#### [Dataset content]
** Begin **
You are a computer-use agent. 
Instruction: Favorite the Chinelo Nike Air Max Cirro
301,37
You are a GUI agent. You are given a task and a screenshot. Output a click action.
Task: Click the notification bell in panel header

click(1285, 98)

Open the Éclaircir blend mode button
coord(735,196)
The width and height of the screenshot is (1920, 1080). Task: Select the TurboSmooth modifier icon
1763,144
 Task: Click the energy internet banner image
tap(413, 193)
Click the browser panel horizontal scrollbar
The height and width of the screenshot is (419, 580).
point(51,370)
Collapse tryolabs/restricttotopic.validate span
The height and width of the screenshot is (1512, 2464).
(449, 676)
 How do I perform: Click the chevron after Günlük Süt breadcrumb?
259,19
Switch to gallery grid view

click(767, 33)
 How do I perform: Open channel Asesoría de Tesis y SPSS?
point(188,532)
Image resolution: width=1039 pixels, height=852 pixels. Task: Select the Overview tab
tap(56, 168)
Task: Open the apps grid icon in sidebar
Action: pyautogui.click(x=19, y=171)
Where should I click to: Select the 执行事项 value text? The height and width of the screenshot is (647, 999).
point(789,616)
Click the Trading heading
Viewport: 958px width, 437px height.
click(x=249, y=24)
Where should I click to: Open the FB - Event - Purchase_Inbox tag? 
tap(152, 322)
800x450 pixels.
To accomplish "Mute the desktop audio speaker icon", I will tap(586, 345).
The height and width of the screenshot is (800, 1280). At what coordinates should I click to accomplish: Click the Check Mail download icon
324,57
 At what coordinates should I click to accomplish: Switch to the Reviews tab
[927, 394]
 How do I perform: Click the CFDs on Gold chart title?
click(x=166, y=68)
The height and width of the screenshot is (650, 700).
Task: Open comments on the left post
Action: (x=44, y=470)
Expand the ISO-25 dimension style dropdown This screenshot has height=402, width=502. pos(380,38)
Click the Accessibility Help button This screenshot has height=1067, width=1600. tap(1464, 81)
** End **
#### [Given task]
In the listing above, give the lines between the line holding "Task: Click the energy internet banner image" and the line holding "will tap(586, 345).", inclusive, as a Markdown table with columns Row and Line, one row per line, leaving out blank lines.

#### [Finished task]
| Row | Line |
|---|---|
| 1 |  Task: Click the energy internet banner image |
| 2 | tap(413, 193) |
| 3 | Click the browser panel horizontal scrollbar |
| 4 | The height and width of the screenshot is (419, 580). |
| 5 | point(51,370) |
| 6 | Collapse tryolabs/restricttotopic.validate span |
| 7 | The height and width of the screenshot is (1512, 2464). |
| 8 | (449, 676) |
| 9 |  How do I perform: Click the chevron after Günlük Süt breadcrumb? |
| 10 | 259,19 |
| 11 | Switch to gallery grid view |
| 12 | click(767, 33) |
| 13 |  How do I perform: Open channel Asesoría de Tesis y SPSS? |
| 14 | point(188,532) |
| 15 | Image resolution: width=1039 pixels, height=852 pixels. Task: Select the Overview tab |
| 16 | tap(56, 168) |
| 17 | Task: Open the apps grid icon in sidebar |
| 18 | Action: pyautogui.click(x=19, y=171) |
| 19 | Where should I click to: Select the 执行事项 value text? The height and width of the screenshot is (647, 999). |
| 20 | point(789,616) |
| 21 | Click the Trading heading |
| 22 | Viewport: 958px width, 437px height. |
| 23 | click(x=249, y=24) |
| 24 | Where should I click to: Open the FB - Event - Purchase_Inbox tag?  |
| 25 | tap(152, 322) |
| 26 | 800x450 pixels. |
| 27 | To accomplish "Mute the desktop audio speaker icon", I will tap(586, 345). |